[Opening Extracted material section]
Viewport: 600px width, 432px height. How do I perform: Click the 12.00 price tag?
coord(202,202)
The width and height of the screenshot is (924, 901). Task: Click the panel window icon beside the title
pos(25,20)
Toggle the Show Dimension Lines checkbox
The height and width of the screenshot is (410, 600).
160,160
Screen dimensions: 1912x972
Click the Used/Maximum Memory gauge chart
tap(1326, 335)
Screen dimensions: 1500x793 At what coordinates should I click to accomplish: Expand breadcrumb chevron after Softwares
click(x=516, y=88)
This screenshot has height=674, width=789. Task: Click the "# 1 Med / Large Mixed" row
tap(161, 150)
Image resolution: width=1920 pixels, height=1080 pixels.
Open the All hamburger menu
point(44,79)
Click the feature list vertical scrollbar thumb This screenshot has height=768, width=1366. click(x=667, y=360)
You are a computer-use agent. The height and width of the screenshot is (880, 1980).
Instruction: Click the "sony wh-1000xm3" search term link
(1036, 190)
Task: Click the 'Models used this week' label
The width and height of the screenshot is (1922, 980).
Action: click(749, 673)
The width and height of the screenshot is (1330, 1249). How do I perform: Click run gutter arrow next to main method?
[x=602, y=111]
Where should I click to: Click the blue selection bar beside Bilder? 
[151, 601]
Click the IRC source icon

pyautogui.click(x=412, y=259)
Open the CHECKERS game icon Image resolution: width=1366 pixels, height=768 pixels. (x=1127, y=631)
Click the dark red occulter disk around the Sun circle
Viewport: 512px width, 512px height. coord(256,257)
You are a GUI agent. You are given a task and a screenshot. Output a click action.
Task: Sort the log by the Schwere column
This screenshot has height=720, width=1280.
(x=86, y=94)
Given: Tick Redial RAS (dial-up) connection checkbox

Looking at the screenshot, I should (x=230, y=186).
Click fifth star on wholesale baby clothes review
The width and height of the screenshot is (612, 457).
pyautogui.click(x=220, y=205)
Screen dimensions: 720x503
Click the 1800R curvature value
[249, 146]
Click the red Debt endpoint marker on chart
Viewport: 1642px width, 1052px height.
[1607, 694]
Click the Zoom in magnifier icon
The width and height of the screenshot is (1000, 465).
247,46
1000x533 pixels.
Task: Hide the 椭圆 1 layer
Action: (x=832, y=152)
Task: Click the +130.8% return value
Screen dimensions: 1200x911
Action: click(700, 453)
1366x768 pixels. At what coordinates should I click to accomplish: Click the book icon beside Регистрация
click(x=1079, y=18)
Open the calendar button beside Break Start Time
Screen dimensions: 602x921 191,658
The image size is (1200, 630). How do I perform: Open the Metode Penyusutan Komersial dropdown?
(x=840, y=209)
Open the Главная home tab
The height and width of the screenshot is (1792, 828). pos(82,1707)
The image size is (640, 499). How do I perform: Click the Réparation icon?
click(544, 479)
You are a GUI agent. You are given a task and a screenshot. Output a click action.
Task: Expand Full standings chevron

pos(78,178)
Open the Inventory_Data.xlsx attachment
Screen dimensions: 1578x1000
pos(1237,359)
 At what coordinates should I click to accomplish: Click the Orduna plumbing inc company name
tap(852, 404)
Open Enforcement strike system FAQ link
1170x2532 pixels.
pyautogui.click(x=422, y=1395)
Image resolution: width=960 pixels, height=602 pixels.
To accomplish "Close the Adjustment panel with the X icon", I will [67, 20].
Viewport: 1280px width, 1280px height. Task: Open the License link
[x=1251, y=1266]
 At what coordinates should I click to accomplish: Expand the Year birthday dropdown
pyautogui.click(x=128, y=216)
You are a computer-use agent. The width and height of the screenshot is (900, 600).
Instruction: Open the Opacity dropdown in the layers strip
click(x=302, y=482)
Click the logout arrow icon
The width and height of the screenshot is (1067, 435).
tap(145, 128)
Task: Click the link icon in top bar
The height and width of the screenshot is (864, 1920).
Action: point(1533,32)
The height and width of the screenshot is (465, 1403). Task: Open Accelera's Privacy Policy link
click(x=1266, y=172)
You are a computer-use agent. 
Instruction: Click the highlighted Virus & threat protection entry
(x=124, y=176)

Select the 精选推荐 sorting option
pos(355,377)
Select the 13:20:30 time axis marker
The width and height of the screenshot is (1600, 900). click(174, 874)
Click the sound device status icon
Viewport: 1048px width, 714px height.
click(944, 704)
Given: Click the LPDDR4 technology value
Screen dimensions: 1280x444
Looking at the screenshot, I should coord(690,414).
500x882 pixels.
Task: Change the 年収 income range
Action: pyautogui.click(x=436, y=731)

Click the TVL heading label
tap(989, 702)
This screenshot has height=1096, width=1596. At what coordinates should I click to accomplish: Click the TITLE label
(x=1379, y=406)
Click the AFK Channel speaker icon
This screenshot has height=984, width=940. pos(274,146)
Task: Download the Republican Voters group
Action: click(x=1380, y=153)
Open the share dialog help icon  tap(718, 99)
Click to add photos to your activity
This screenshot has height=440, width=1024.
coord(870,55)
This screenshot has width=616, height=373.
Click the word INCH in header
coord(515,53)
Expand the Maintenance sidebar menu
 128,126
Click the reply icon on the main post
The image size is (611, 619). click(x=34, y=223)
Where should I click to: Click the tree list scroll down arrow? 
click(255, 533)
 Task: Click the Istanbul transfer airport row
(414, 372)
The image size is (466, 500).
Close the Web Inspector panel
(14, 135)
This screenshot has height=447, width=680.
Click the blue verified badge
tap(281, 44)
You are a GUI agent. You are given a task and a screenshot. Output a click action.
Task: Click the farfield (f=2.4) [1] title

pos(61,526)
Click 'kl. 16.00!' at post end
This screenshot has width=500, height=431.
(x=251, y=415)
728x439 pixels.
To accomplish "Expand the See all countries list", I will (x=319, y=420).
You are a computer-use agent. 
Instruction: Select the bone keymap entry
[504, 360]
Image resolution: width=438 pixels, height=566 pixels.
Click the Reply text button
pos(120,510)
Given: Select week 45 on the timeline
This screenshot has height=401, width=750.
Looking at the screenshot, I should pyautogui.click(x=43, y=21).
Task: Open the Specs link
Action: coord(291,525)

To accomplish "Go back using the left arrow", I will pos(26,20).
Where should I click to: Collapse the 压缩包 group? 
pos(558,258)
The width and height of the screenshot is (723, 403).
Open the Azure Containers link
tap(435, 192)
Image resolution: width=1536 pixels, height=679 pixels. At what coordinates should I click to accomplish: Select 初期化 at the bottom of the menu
[Closing Extracted material section]
Aim of the exercise
A word-for-word copy of all the entries above is required.

Written solution
Viewport: 600px width, 432px height. How do I perform: Click the 12.00 price tag?
coord(202,202)
The width and height of the screenshot is (924, 901). Task: Click the panel window icon beside the title
pos(25,20)
Toggle the Show Dimension Lines checkbox
The height and width of the screenshot is (410, 600).
160,160
Screen dimensions: 1912x972
Click the Used/Maximum Memory gauge chart
tap(1326, 335)
Screen dimensions: 1500x793 At what coordinates should I click to accomplish: Expand breadcrumb chevron after Softwares
click(x=516, y=88)
This screenshot has height=674, width=789. Task: Click the "# 1 Med / Large Mixed" row
tap(161, 150)
Image resolution: width=1920 pixels, height=1080 pixels.
Open the All hamburger menu
point(44,79)
Click the feature list vertical scrollbar thumb This screenshot has height=768, width=1366. click(x=667, y=360)
You are a computer-use agent. The height and width of the screenshot is (880, 1980).
Instruction: Click the "sony wh-1000xm3" search term link
(1036, 190)
Task: Click the 'Models used this week' label
The width and height of the screenshot is (1922, 980).
Action: click(749, 673)
The width and height of the screenshot is (1330, 1249). How do I perform: Click run gutter arrow next to main method?
[x=602, y=111]
Where should I click to: Click the blue selection bar beside Bilder? 
[151, 601]
Click the IRC source icon

pyautogui.click(x=412, y=259)
Open the CHECKERS game icon Image resolution: width=1366 pixels, height=768 pixels. (x=1127, y=631)
Click the dark red occulter disk around the Sun circle
Viewport: 512px width, 512px height. coord(256,257)
You are a GUI agent. You are given a task and a screenshot. Output a click action.
Task: Sort the log by the Schwere column
This screenshot has height=720, width=1280.
(x=86, y=94)
Given: Tick Redial RAS (dial-up) connection checkbox

Looking at the screenshot, I should (x=230, y=186).
Click fifth star on wholesale baby clothes review
The width and height of the screenshot is (612, 457).
pyautogui.click(x=220, y=205)
Screen dimensions: 720x503
Click the 1800R curvature value
[249, 146]
Click the red Debt endpoint marker on chart
Viewport: 1642px width, 1052px height.
[1607, 694]
Click the Zoom in magnifier icon
The width and height of the screenshot is (1000, 465).
247,46
1000x533 pixels.
Task: Hide the 椭圆 1 layer
Action: (x=832, y=152)
Task: Click the +130.8% return value
Screen dimensions: 1200x911
Action: click(700, 453)
1366x768 pixels. At what coordinates should I click to accomplish: Click the book icon beside Регистрация
click(x=1079, y=18)
Open the calendar button beside Break Start Time
Screen dimensions: 602x921 191,658
The image size is (1200, 630). How do I perform: Open the Metode Penyusutan Komersial dropdown?
(x=840, y=209)
Open the Главная home tab
The height and width of the screenshot is (1792, 828). pos(82,1707)
The image size is (640, 499). How do I perform: Click the Réparation icon?
click(544, 479)
You are a GUI agent. You are given a task and a screenshot. Output a click action.
Task: Expand Full standings chevron

pos(78,178)
Open the Inventory_Data.xlsx attachment
Screen dimensions: 1578x1000
pos(1237,359)
 At what coordinates should I click to accomplish: Click the Orduna plumbing inc company name
tap(852, 404)
Open Enforcement strike system FAQ link
1170x2532 pixels.
pyautogui.click(x=422, y=1395)
Image resolution: width=960 pixels, height=602 pixels.
To accomplish "Close the Adjustment panel with the X icon", I will [67, 20].
Viewport: 1280px width, 1280px height. Task: Open the License link
[x=1251, y=1266]
 At what coordinates should I click to accomplish: Expand the Year birthday dropdown
pyautogui.click(x=128, y=216)
You are a computer-use agent. The width and height of the screenshot is (900, 600).
Instruction: Open the Opacity dropdown in the layers strip
click(x=302, y=482)
Click the logout arrow icon
The width and height of the screenshot is (1067, 435).
tap(145, 128)
Task: Click the link icon in top bar
The height and width of the screenshot is (864, 1920).
Action: point(1533,32)
The height and width of the screenshot is (465, 1403). Task: Open Accelera's Privacy Policy link
click(x=1266, y=172)
You are a computer-use agent. 
Instruction: Click the highlighted Virus & threat protection entry
(x=124, y=176)

Select the 精选推荐 sorting option
pos(355,377)
Select the 13:20:30 time axis marker
The width and height of the screenshot is (1600, 900). click(174, 874)
Click the sound device status icon
Viewport: 1048px width, 714px height.
click(944, 704)
Given: Click the LPDDR4 technology value
Screen dimensions: 1280x444
Looking at the screenshot, I should coord(690,414).
500x882 pixels.
Task: Change the 年収 income range
Action: pyautogui.click(x=436, y=731)

Click the TVL heading label
tap(989, 702)
This screenshot has height=1096, width=1596. At what coordinates should I click to accomplish: Click the TITLE label
(x=1379, y=406)
Click the AFK Channel speaker icon
This screenshot has height=984, width=940. pos(274,146)
Task: Download the Republican Voters group
Action: click(x=1380, y=153)
Open the share dialog help icon  tap(718, 99)
Click to add photos to your activity
This screenshot has height=440, width=1024.
coord(870,55)
This screenshot has width=616, height=373.
Click the word INCH in header
coord(515,53)
Expand the Maintenance sidebar menu
 128,126
Click the reply icon on the main post
The image size is (611, 619). click(x=34, y=223)
Where should I click to: Click the tree list scroll down arrow? 
click(255, 533)
 Task: Click the Istanbul transfer airport row
(414, 372)
The image size is (466, 500).
Close the Web Inspector panel
(14, 135)
This screenshot has height=447, width=680.
Click the blue verified badge
tap(281, 44)
You are a GUI agent. You are given a task and a screenshot. Output a click action.
Task: Click the farfield (f=2.4) [1] title

pos(61,526)
Click 'kl. 16.00!' at post end
This screenshot has width=500, height=431.
(x=251, y=415)
728x439 pixels.
To accomplish "Expand the See all countries list", I will (x=319, y=420).
You are a computer-use agent. 
Instruction: Select the bone keymap entry
[504, 360]
Image resolution: width=438 pixels, height=566 pixels.
Click the Reply text button
pos(120,510)
Given: Select week 45 on the timeline
This screenshot has height=401, width=750.
Looking at the screenshot, I should pyautogui.click(x=43, y=21).
Task: Open the Specs link
Action: coord(291,525)

To accomplish "Go back using the left arrow", I will pos(26,20).
Where should I click to: Collapse the 压缩包 group? 
pos(558,258)
The width and height of the screenshot is (723, 403).
Open the Azure Containers link
tap(435, 192)
Image resolution: width=1536 pixels, height=679 pixels. At what coordinates should I click to accomplish: Select 初期化 at the bottom of the menu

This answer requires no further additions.